Megawarne also criticized what he saw as the government’s automatic preference for large, established providers, regardless of past performance.
“The mentality still stands, ‘no one ever got fired for buying IBM’,” he said. “It’s a way of avoiding responsibility. If something goes wrong, you can always point to a big name.”
In the case of Fujitsu and the Post Office Horizon program, he said the failure was not small and not one-off. “This was not an easy mistake. It destroyed people’s lives. The company only apologized when forced, and again resisted compensation. However, we are here again, issuing more public contracts.”
According to Megawarne, the same pattern plays out over and over again across government IT spending. “Big telecommunications companies win big contracts, fail spectacularly, and face no real consequences. It’s a cycle of failure without accountability.”
At the heart of the problem, Megawarne believes, is the risk aversion center.
“Real innovation exists in the UK, and a lot of it is sitting with innovators who are creating solutions that can really transform public services,” he said. “But the government is taking too much risk.”

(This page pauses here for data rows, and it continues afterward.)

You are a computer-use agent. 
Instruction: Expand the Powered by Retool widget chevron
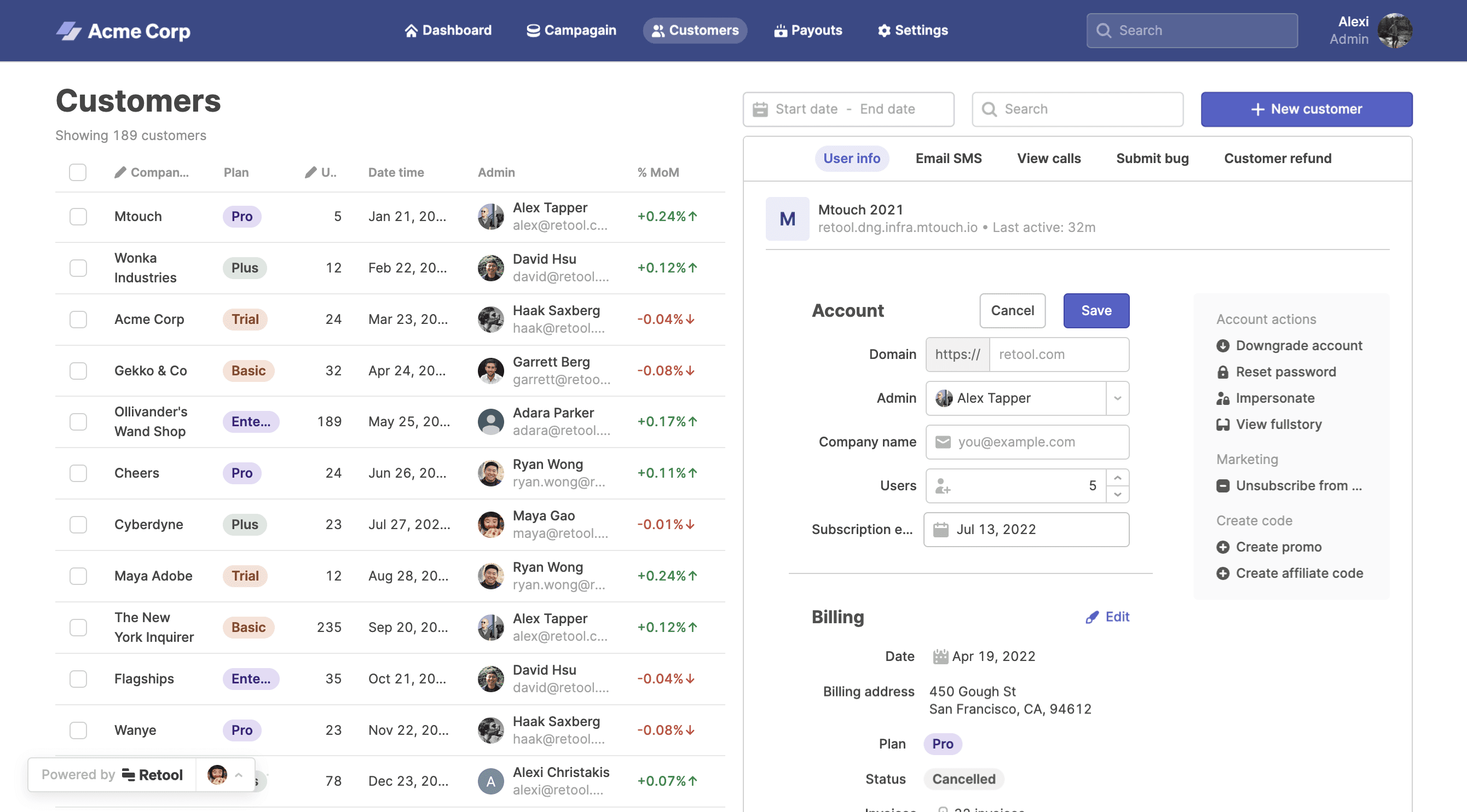[239, 774]
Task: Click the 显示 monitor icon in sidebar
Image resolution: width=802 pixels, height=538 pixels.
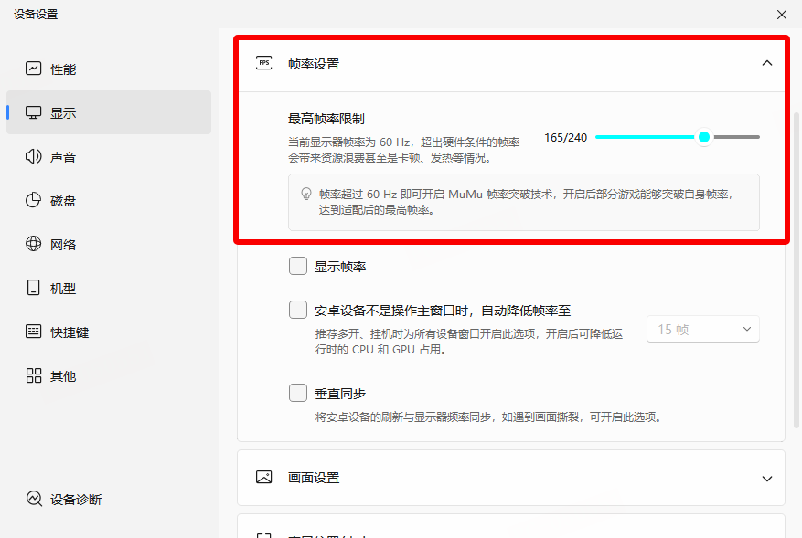Action: 34,113
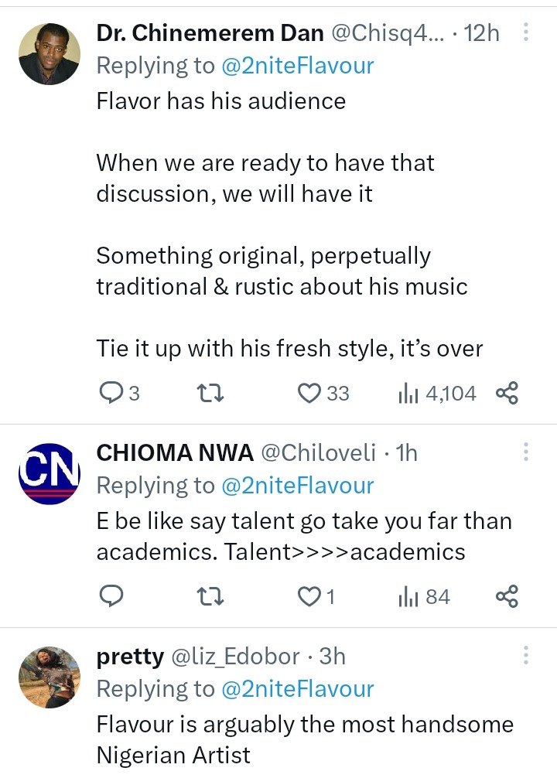
Task: Like CHIOMA NWA's tweet
Action: (x=310, y=597)
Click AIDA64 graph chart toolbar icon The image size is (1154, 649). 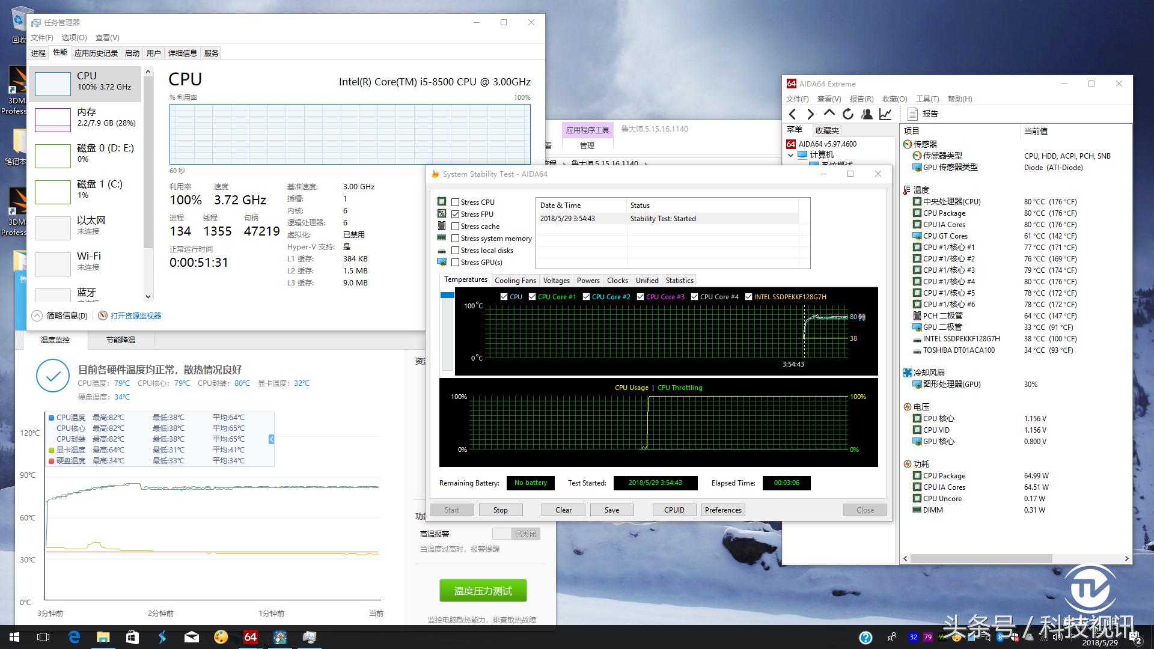[885, 114]
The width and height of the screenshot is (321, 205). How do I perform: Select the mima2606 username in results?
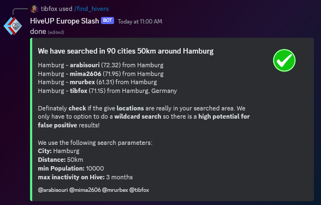[86, 74]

He warned that innovators are being pushed down the wrong path, preparing shopping cards rather than solving real problems. “They’re chasing the perfect score in a framework that measures the wrong things, while innovation is sidelined for cost-cutting and box-ticking.”
“If the government really wants to open up new ways for Britain,” says Megawarne, “it needs to stop prioritizing spreadsheets over people, and start supporting ideas that actually work.”